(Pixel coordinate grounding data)

>>>

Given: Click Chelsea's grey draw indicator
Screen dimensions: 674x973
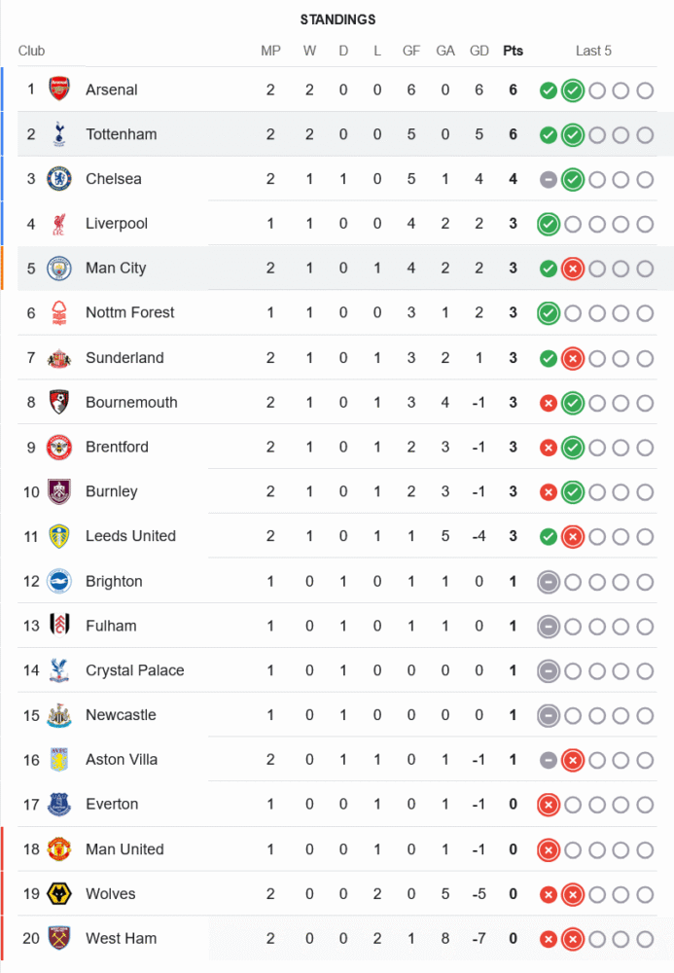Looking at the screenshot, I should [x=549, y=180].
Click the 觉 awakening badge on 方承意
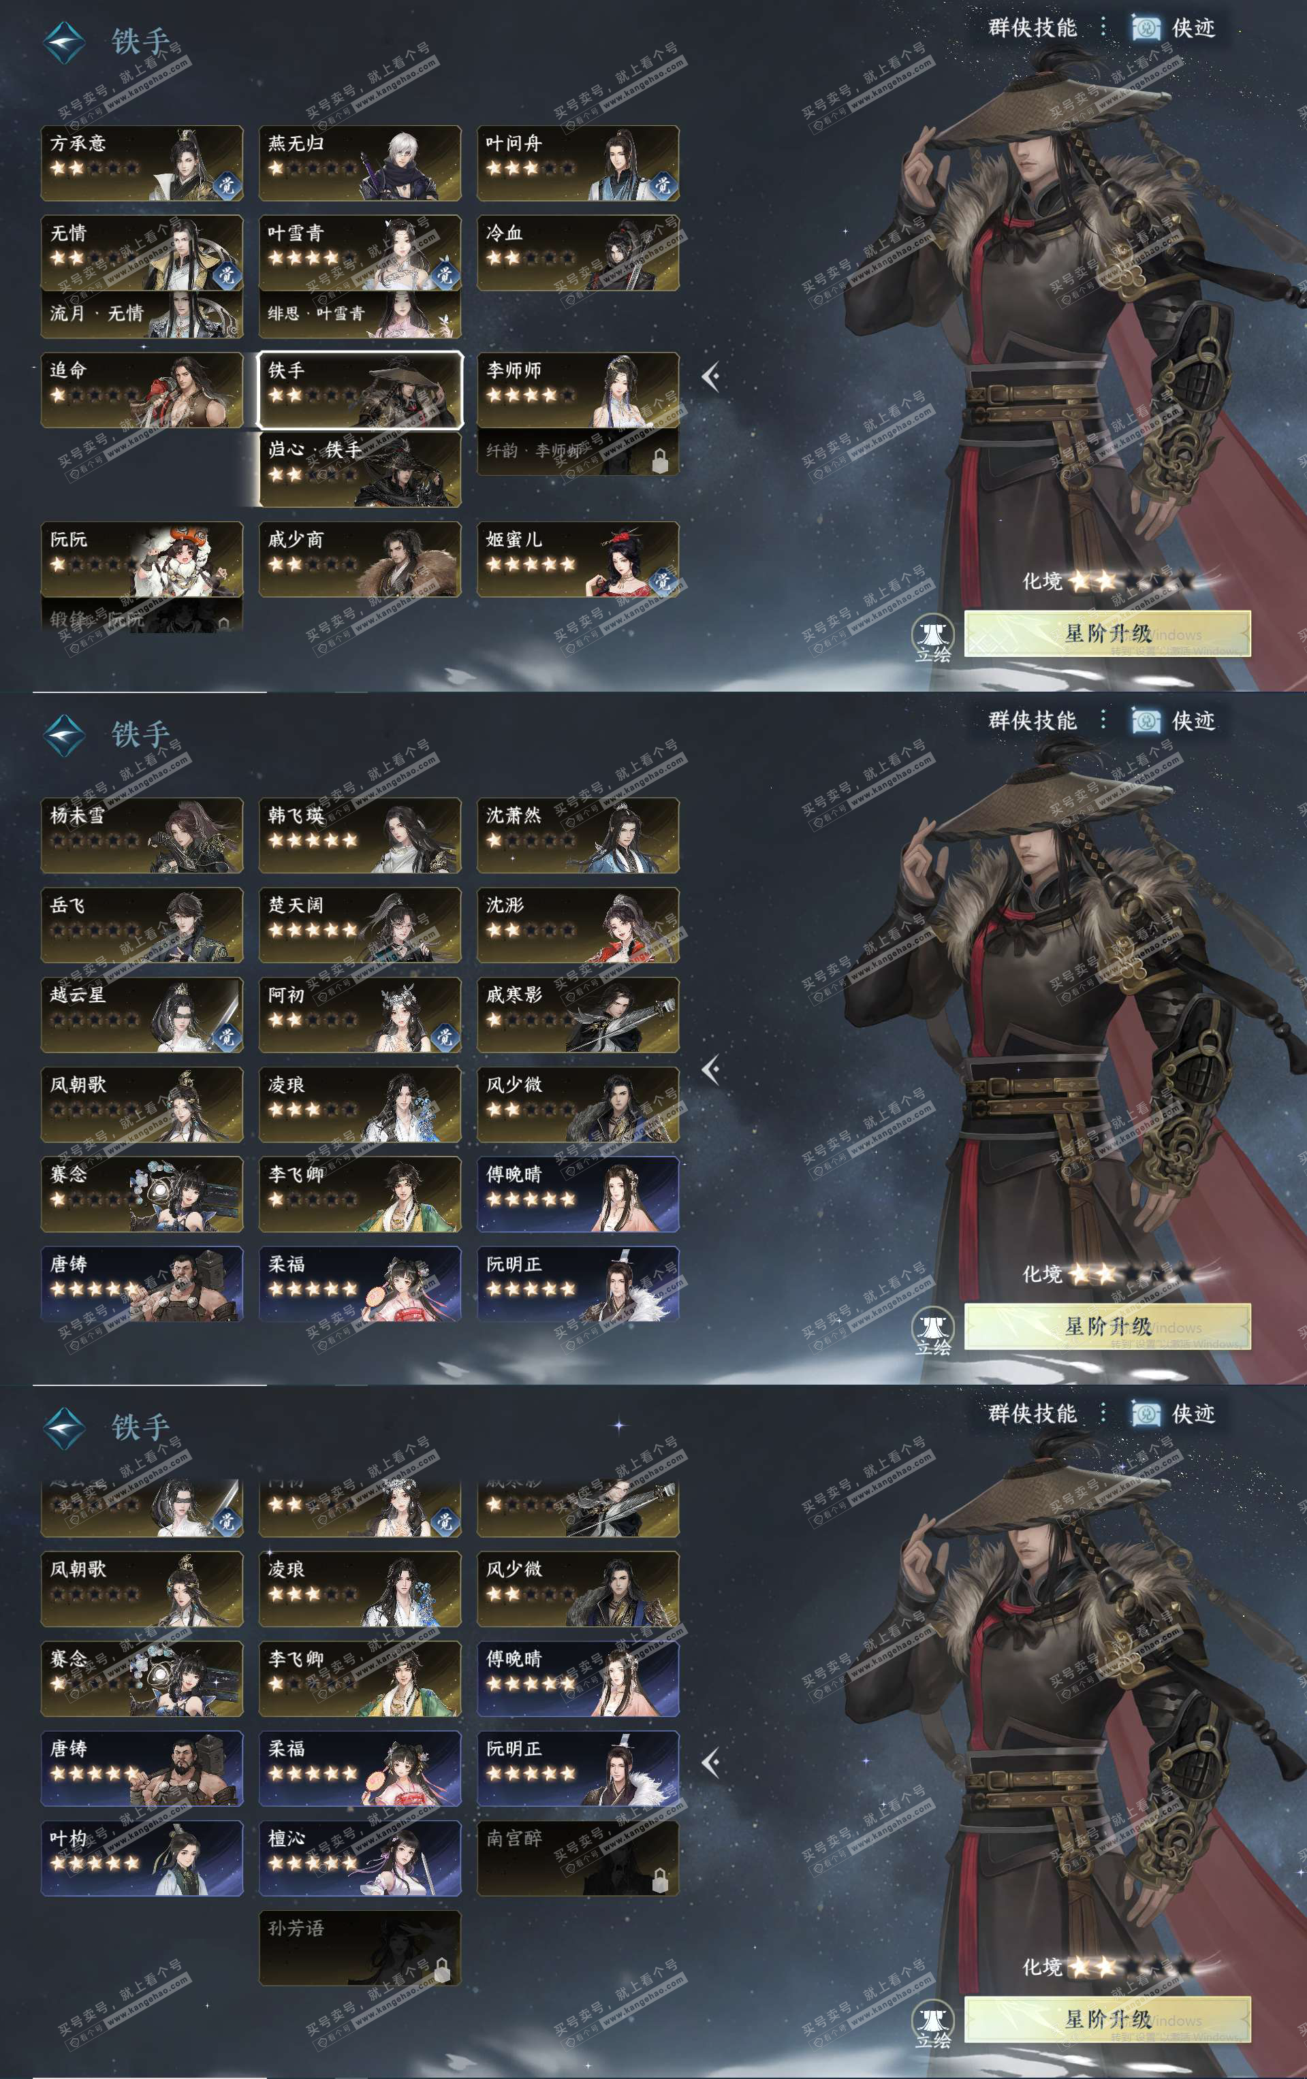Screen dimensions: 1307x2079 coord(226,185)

<<<

Transcribe every entry word for word, but skip the pictures.

Response to this exercise:
Given: Click Chelsea's grey draw indicator
Screen dimensions: 674x973
Looking at the screenshot, I should [x=549, y=180].
Click the 觉 awakening badge on 方承意
Screen dimensions: 1307x2079 coord(226,185)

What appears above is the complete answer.